Eevans created this task.Aug 13 2015, 3:13 PM

Eevans claimed this task.

Eevans raised the priority of this task from to High.

Eevans updated the task description. (Show Details)

Eevans added projects: acl*sre-team, RESTBase, RESTBase-Cassandra.

Eevans added subscribers: mark, BBlack, Joe and 6 others.

Restricted Application added a subscriber: Aklapper. · View Herald TranscriptAug 13 2015, 3:13 PM

@Eevans a few questions:

how should the certs be created (I mean, what should be the name on the cert)?
is there some limitation/ reccomendation on key lengths, etc?
do those certs need to be signed by a CA? if so, I guess we would need to rebuild the java keystore for that. Is that right?

depending on the answers, we might make use of the puppet-generated host certs or not.

In T108953#1535313, @Joe wrote:

@Eevans a few questions:

how should the certs be created (I mean, what should be the name on the cert)?

I don't think this matters (if I understand the question correctly).

is there some limitation/ reccomendation on key lengths, etc?

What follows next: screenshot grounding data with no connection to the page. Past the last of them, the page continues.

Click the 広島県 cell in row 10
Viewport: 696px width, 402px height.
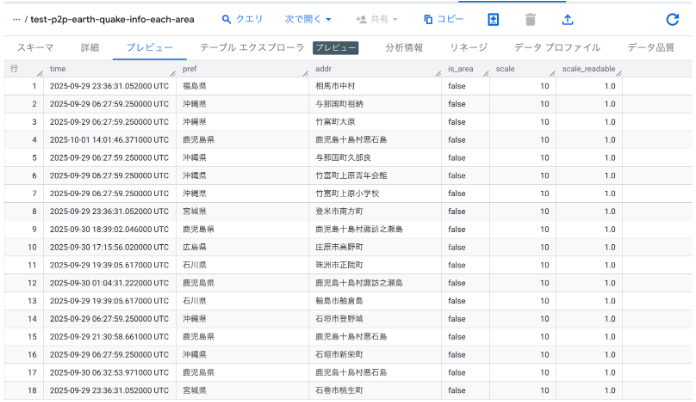[x=196, y=245]
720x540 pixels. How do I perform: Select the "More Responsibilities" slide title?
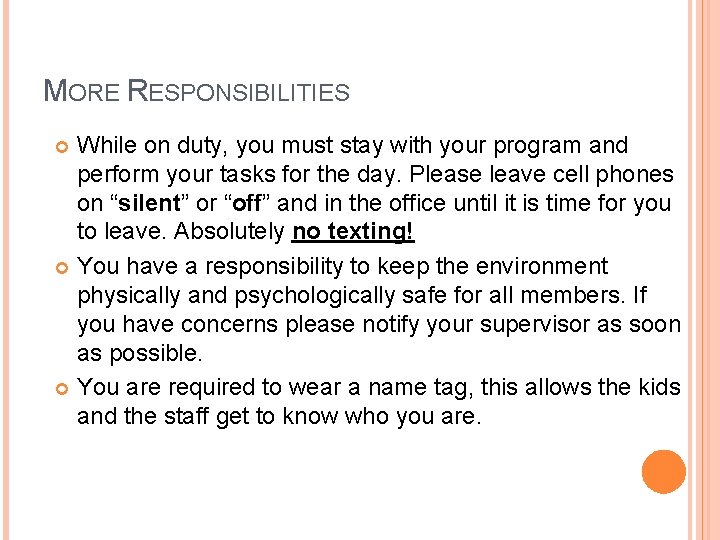click(197, 92)
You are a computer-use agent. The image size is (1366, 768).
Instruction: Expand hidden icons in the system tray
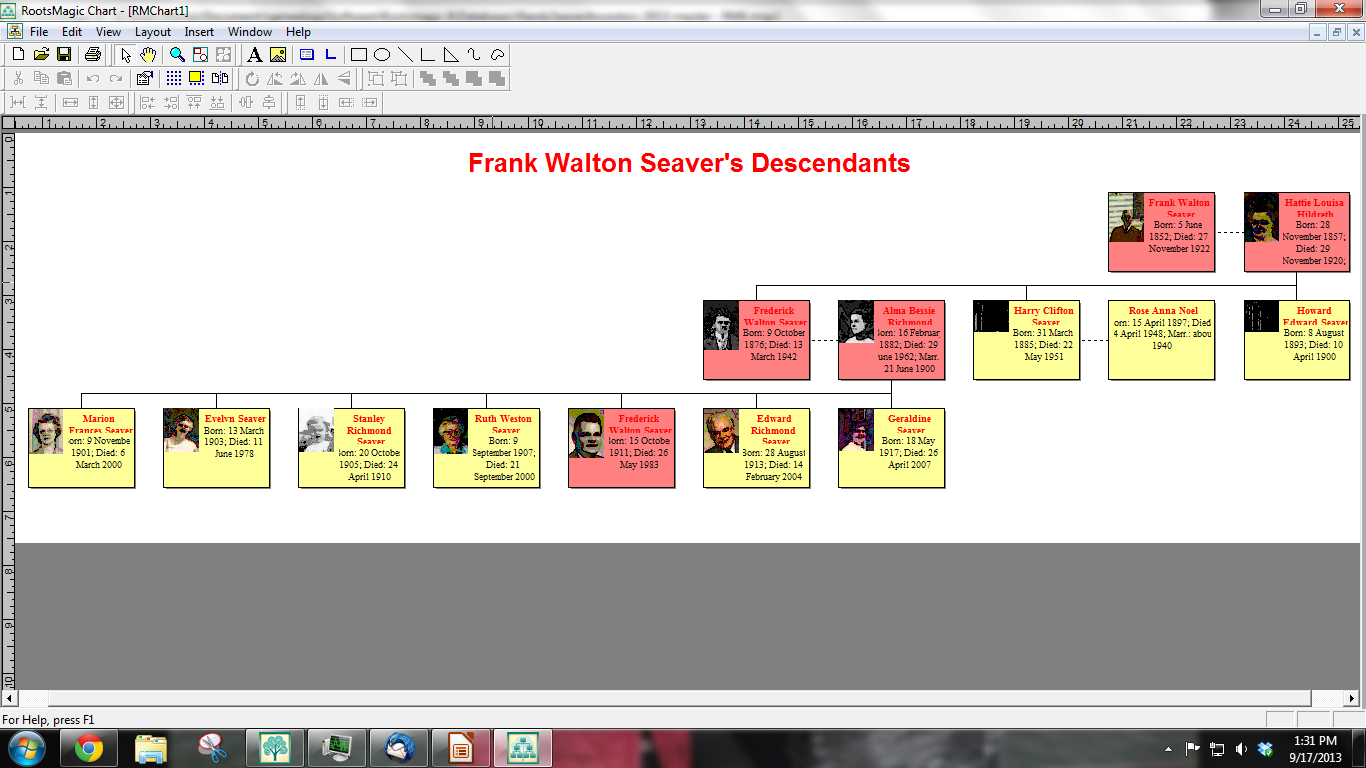pos(1168,749)
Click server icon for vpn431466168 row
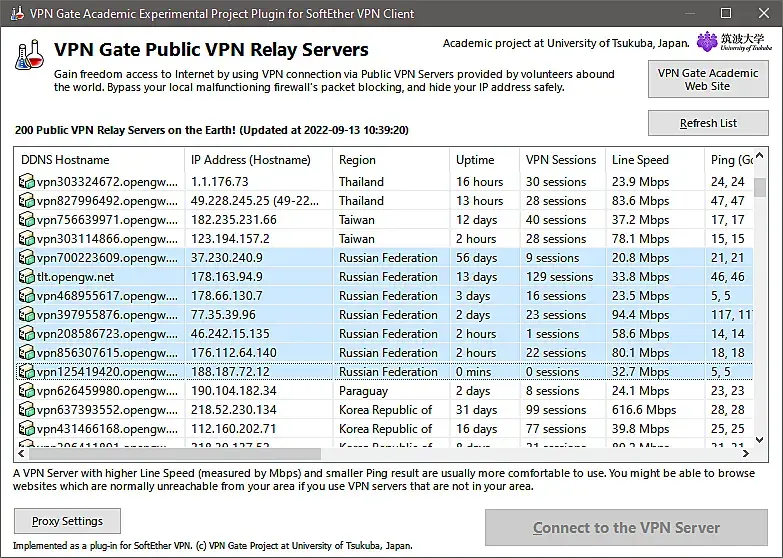The width and height of the screenshot is (783, 558). (28, 429)
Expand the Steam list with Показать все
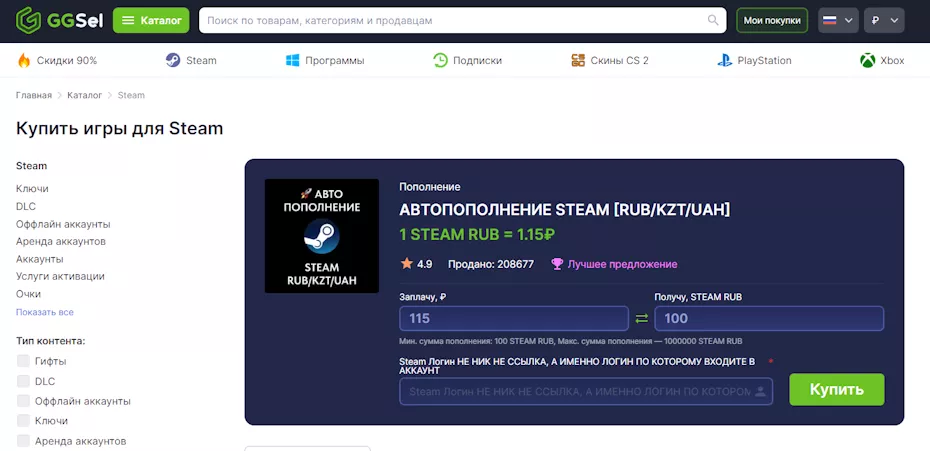930x451 pixels. click(45, 312)
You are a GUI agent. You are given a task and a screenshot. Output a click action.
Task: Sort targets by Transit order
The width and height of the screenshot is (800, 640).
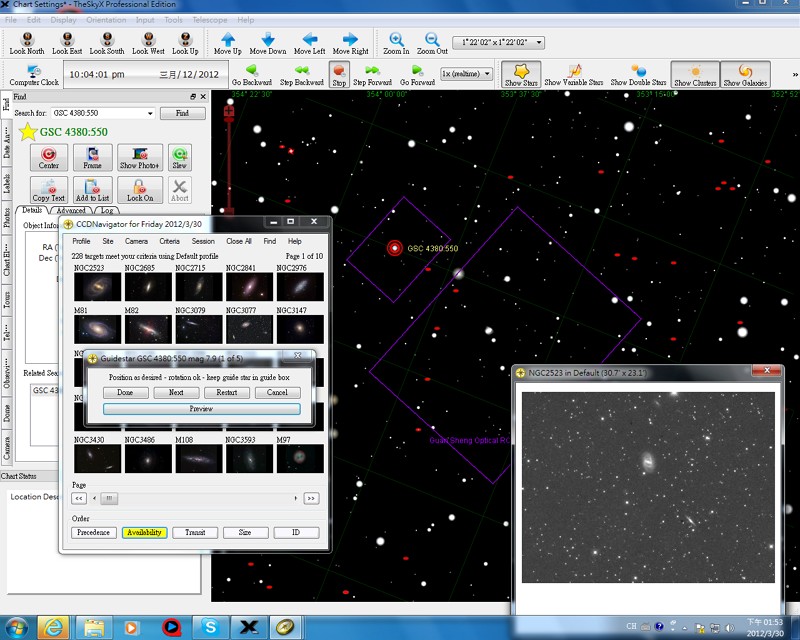coord(195,533)
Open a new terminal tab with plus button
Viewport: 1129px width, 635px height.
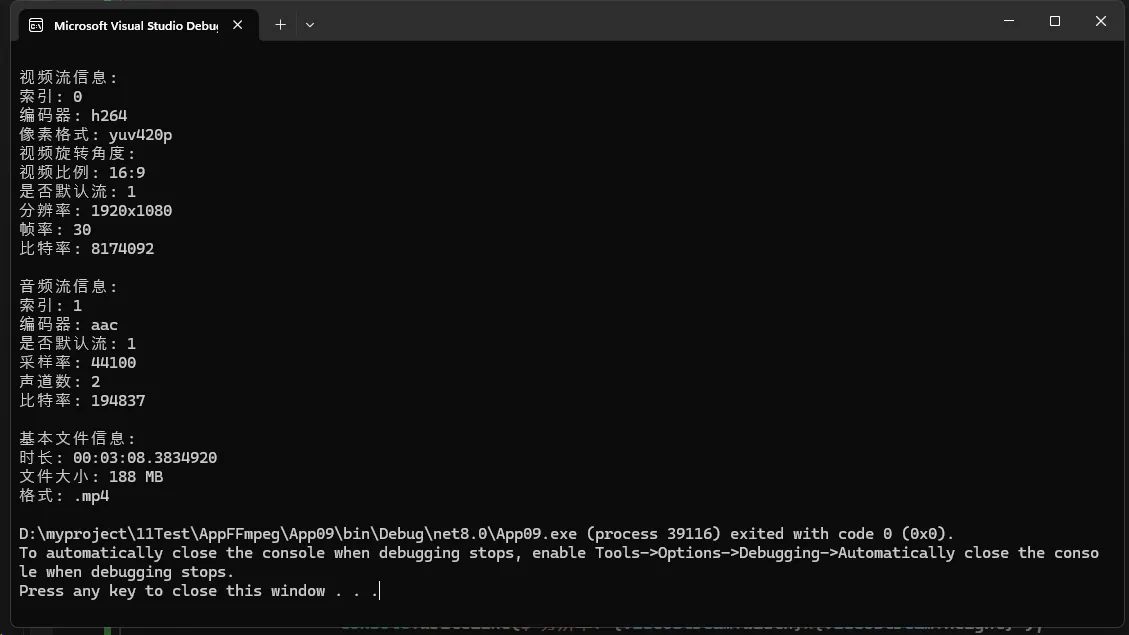pyautogui.click(x=280, y=25)
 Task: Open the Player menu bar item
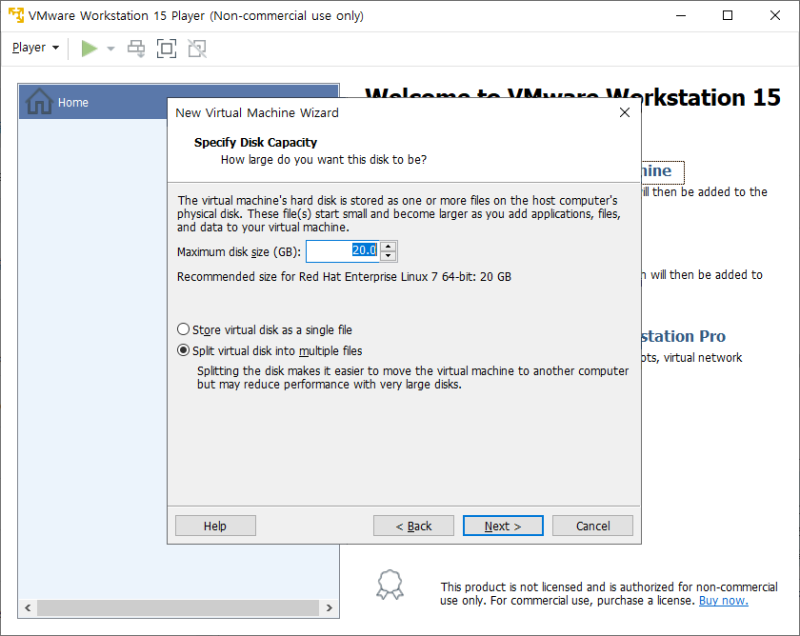34,47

People typically use the keytool default of 2048 for RSA keys.

do those certs need to be signed by a CA? if so, I guess we would need to rebuild the java keystore for that. Is that right?

~~I don't think this necessary; TTBMK, Cassandra is relying entirely on the the explicitly configured truststore (meaning, I don't think we can avoid this step).~~

Edit: To be clear, I don't think it would be any problem to use CA signed certificates, even if people generally just add the certs they are interested in to the truststore.

depending on the answers, we might make use of the puppet-generated host certs or not.

It sounds like it's possible to import an externally generated key, (see for example: http://stackoverflow.com/a/8224863).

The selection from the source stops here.